Los trabajos de conservación de la Nave Generadores –así como de otras ocho naves correspondientes a la etapa más antigua de Fundidora– se llevaron a cabo por los arquitectos Héctor Domínguez del Peral y Javier Sánchez García. Su nombre original fue Nave de Turbo sopladores, una instalación industrial funcionalista con disposición oriente-poniente, planta alargada en “L”, carente de cerramiento en su perímetro, con crujías abiertas sin apoyos intermedios que permitían instalar maquinaria y facilitar las circulaciones. Mide 58mts del largo por 24mts de ancho en su fachada poniente y 18mts de ancho en el costado oriente, donde se adosa a otra nave, la Nueva Planta Eléctrica (Generadora Mitsubishi). Su construcción fue progresiva desde 1968 hasta 1976 y se utilizaron diferentes materiales y sistemas a lo largo de ese tiempo. La nave fue sede de los ingenios de soplo que producían el aire que requería el Alto Horno N°3 para la fusión. A pesar del avanzado estado de deterioro que presentaban tanto las cubiertas laminares de fachada como la losa de concreto armado en dos aguas, la estructura de columnas de acero de sección “I”, reforzada por trabes y contra venteos de perfiles de acero, así como las armaduras estructurales de acero se conservaban en buen estado.

Para su rescate, el nuevo uso del edificio estuvo determinado por el programa arquitectónico que dictó el Forum Universal de las Culturas 2007 para la Nave Generadores: un espacio capaz de albergar exposiciones de arte contemporáneo en 2 niveles. El criterio para la intervención fue la reinterpretación del nuevo uso, con voluntad de rescate, conservación y reutilización. Al inmueble se le dotó de una doble piel para aislar térmicamente el interior y hacerlo más adecuado para alojar obras artísticas. El muro interior se construyó con block de concreto de 15 cms de espesor con dalas y castillos. El muro exterior se edificó con lámina, conservando la modulación original y con un color semejante a la tonalidad del también restaurado Alto Horno N°3. El acristalamiento característico de la fachada original de la Nave Generadores fue eliminado, colocando en su lugar frentes sin vanos que son acordes con uso del inmueble como museo de arte.

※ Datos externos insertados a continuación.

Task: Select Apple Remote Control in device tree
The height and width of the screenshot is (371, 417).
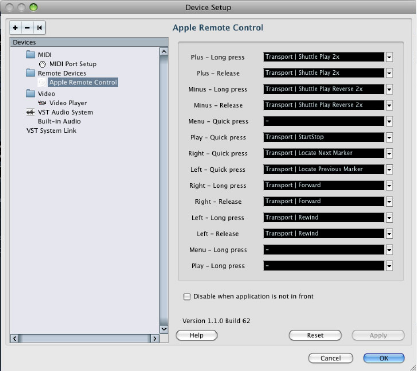Action: 83,82
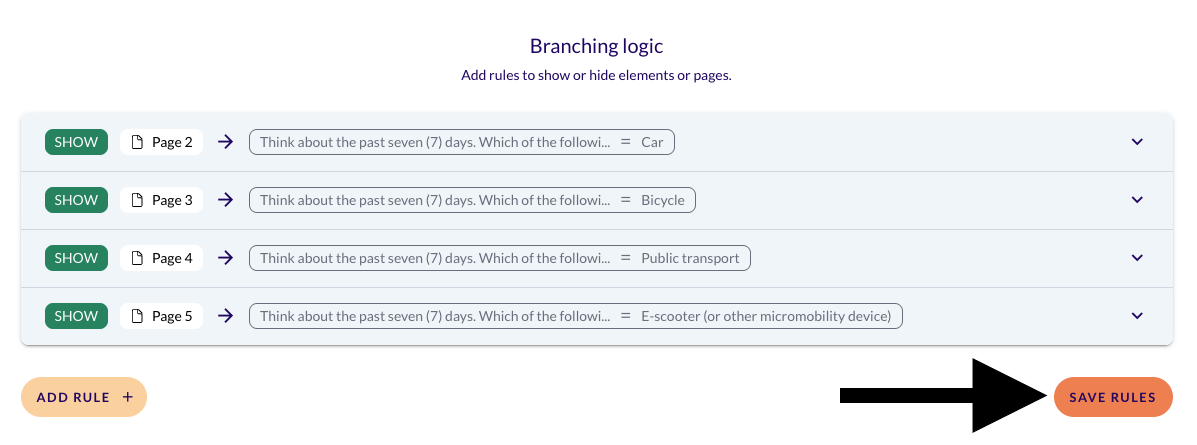Click the arrow icon in the Car rule
This screenshot has width=1197, height=445.
pos(226,142)
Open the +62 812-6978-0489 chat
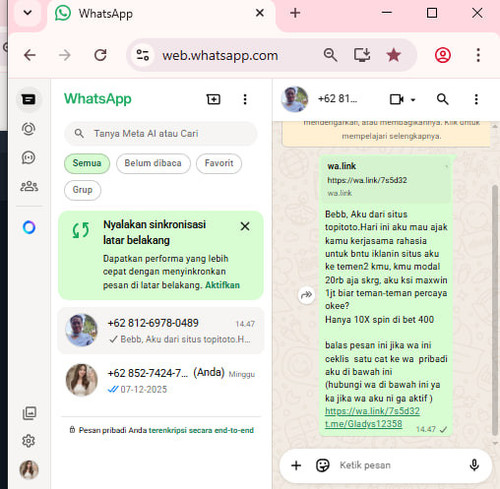 point(161,330)
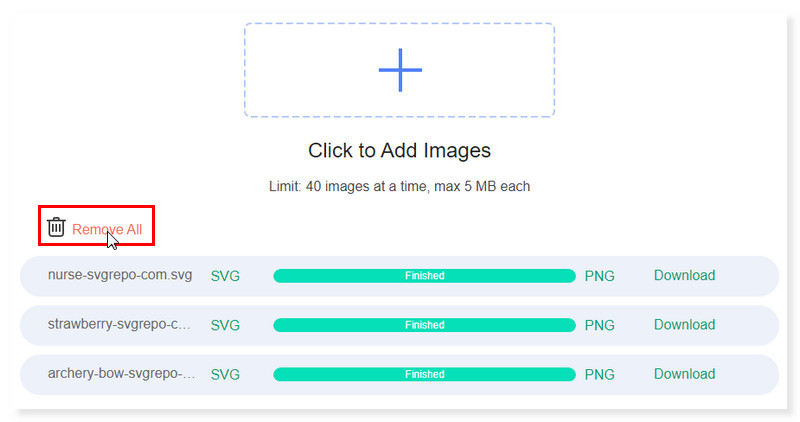The width and height of the screenshot is (800, 422).
Task: Click the image limit description text
Action: click(399, 186)
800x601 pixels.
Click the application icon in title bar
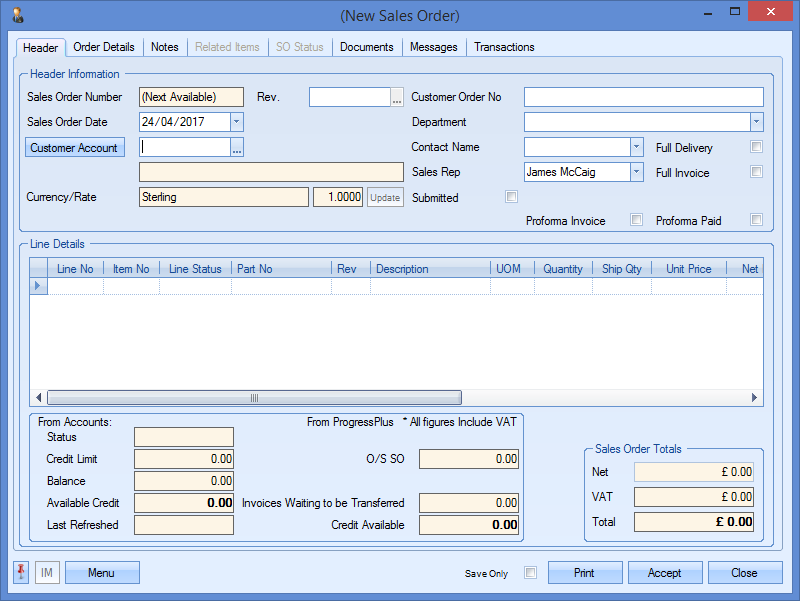click(x=17, y=15)
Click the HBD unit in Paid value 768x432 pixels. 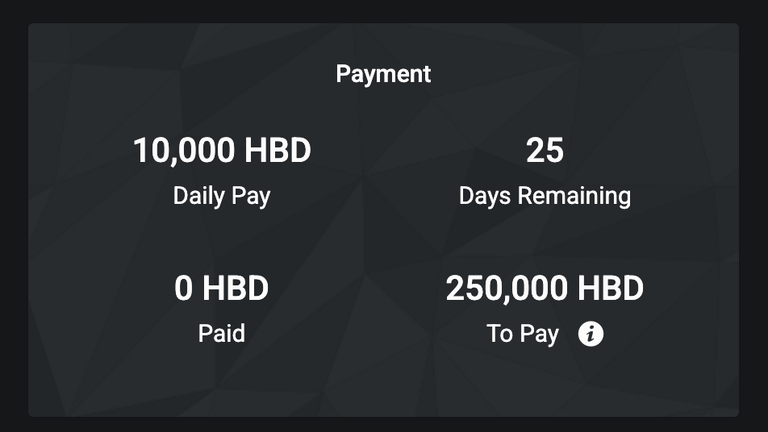point(236,288)
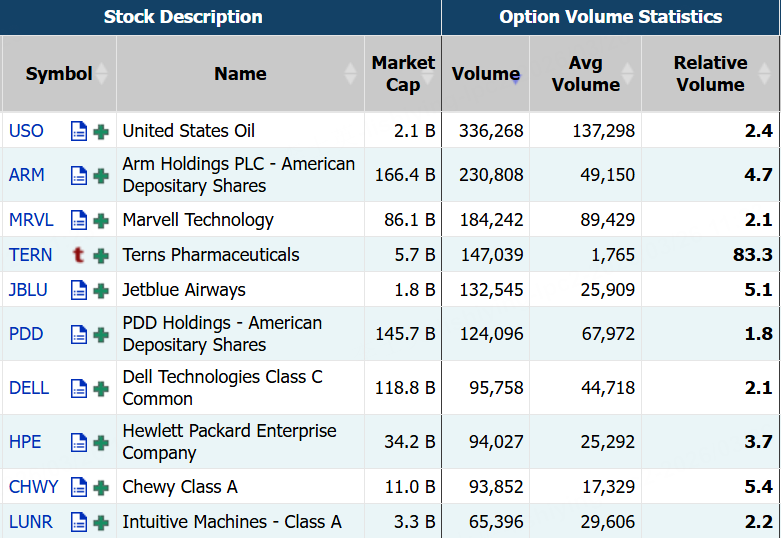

La maquinaria al interior de la nave se conservó como objeto de valor histórico y estético.

A partir de 2013, la Nave Generadores se integró al conjunto de edificios que en conforman el Centro de las Artes en Monterrey: Cineteca, Fototeca, Sala de Exposiciones, Teatro de las Artes, Pabellón de Ruedas, Escuela Adolfo Prieto y Auditorio Carlos Prieto. Siendo el primer recinto con este perfil en México, la Nave Generadores hospeda la “Casa del Diseño y la Arquitectura en Monterrey” y da cabida a la versión itinerante de lo presentado en la XIII Muestra Internacional de Arquitectura de la Bienal de Venecia. Además de incluir una breve reseña sobre el Parque Fundidora, la exposición de Monterrey incorpora una museografía diferente a la que tuvo durante la Bienal. Rodeadas por la penumbra y con un ambiente acústico instrumental sutil, las láminas cuelgan del techo de la nave e invitan al recorrido presentando planos, fotografías, diagramas y procesos constructivos para cada proyecto. Parecen flotar y tener luz propia, intercalándose entre pantallas donde asoman videos con imágenes de los arquitectos que explican el proceso creativo de los proyectos. Haber seleccionado la Nave Generadores para dar cabida a esta muestra, conservando el nombre “Cultura en construcción” es un acierto, pues expande el horizonte de la arquitectura haciendo referencia al concepto que la ciñe: la cultura, planteada como idea viva, capaz de moldear identidades, de constituir grupos e instaurar ambientes en un mismo territorio “en construcción”.